İki yıl sonra 2017’de ise grup, Ellie Rowsell’in halasının eski bir fotoğrafının kapak olduğu ikinci albümleri “Visions of A Life” ile ortamlara dönüyor. Dörtlü, ilk kayıtlarında oluşturduğu müziği daha spontane bir yaklaşımla biraz da risk alarak geliştirmeye çalışıyor. Özellikle bu yönden albümün en dikkat çekici parçası “Don’t Delete the Kisses”, grubun resmen piyasada sahip olduğu toprakları genişletiyor. Rowsell’in fazlasıyla açık ve vurucu olan uzun şarkı sözleri ile nakaratın “What if it's not meant for me? Love.” ve “Me and you were meant to be. In love.” gibi farklı şekillerde söylenmesi gibi detaylarla şarkı, dinleyenleri alıp başka dünyalara götürüyor. Ayrıca kısa film tadındaki muazzam müzik klibinin de etkisiyle albümün ve hatta belki de grubun en sağlam işlerinden biri bu.

Albümün single olarak çıkan diğer parçaları “Yuk Foo” ve “Beautifully Unconventional” ise çok net bir şekilde ifade etmek gerekirse “basit” işler. Grubun çok da uzun olmayan geçmişine bile bakıldığında konserlerinde çalmadıkları kıyıda köşede kalmış şarkıları bile bunlara kıyasla daha özenli duruyor. “St. Purple & Green” ise ilk albümden tatlar taşıyan melodik yapısıyla pozitif anlamda öne çıkan bir parça. Bunun yanında yine Rowsell’in kişisel şarkı sözleri ile birlikte parçanın onun büyükannesine ve ölüm-hayat arasındaki ilişkiye odaklandığı belli oluyor. Bir başka dikkat çekici parça ise albüme ismini veren 8 dakikalık “Visions of A Life”. Özellikle canlı performanslarıyla da ünlü bu grubun, şarkıdaki gitar performansı resmen dinleyenleri konserlerine gitmeye özendiriyor.

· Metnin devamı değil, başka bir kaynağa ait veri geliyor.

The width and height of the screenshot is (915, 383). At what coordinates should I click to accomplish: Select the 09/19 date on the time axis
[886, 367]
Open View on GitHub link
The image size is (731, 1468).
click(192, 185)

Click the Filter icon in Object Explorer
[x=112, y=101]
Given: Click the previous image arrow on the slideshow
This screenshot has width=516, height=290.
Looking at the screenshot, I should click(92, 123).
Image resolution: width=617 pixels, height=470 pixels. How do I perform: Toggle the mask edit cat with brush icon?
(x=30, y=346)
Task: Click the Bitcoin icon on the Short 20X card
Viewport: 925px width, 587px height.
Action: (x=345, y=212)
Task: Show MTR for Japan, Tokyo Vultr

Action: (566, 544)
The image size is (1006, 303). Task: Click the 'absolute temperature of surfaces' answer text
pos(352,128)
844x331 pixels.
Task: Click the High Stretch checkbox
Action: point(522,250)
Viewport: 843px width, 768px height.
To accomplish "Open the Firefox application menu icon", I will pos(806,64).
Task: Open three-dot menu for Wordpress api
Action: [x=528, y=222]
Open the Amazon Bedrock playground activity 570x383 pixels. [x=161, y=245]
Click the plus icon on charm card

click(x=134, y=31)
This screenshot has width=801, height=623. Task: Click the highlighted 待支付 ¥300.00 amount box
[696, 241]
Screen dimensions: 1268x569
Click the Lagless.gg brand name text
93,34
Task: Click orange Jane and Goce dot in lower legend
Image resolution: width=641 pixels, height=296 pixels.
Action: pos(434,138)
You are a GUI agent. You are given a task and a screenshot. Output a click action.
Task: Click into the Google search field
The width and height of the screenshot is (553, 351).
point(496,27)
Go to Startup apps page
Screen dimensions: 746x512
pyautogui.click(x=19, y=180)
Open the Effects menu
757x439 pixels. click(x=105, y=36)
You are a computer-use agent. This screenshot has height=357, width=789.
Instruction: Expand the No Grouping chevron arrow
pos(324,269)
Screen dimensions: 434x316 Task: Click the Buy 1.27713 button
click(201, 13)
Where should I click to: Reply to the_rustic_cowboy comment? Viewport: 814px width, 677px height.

Albümde, dikkatli müzikseverlerin yakından tanıdığı “ikinci albüm sendromu”yla bir kez daha karşı karşıya kalmamak elde değil. Herkesin tahmin edebileceği üzere bir müzik sanatçısının ilk albümü genelde bütün hayatları boyunca yaptıkları çalışmanın en iyi meyvelerini içerir. Başarılı bir ilk albümden sonra bu yüzden devamında da en azından aynı çizgiyi yakalayabilmek kolay değildir. Bunu hakkıyla yapmış olanlar da şu an müzik sektörünün önemli isimlerinin birçoğu olduğu için Wolf Alice’i bu kefeye koymak doğru mu orası tartışılır. NME ve DIY gibi bu albüme 5 yıldız veren İngiliz otoriteleri, haliyle grubu övmeye de doyamıyor. Amerikan medyası albüme daha objektif baksa da dünya çapında genel görüş ise albümün yine çok başarılı bir iş olduğu. Takdir tabii ki bu müziği evinde, arabasında, kulaklığında dinleyen müzikseverlerin; ancak şu bir gerçek ki grup, bu albümde ivmeyi fazlasıyla düşürüyor. Sanki bahsedilen birkaç istisna hariç, ilk albümden arda kalan parçalar hemen 1 saatte stüdyoda kaydedilip piyasaya sürülmüş gibi bir özensizlik ve hayal kırıklığı taşıyor “Visions of A Life”. Buradaki hatalardan ders çıkarılması dileğiyle de üçüncü albümün yolu ise maalesef şimdiden gözleniyor.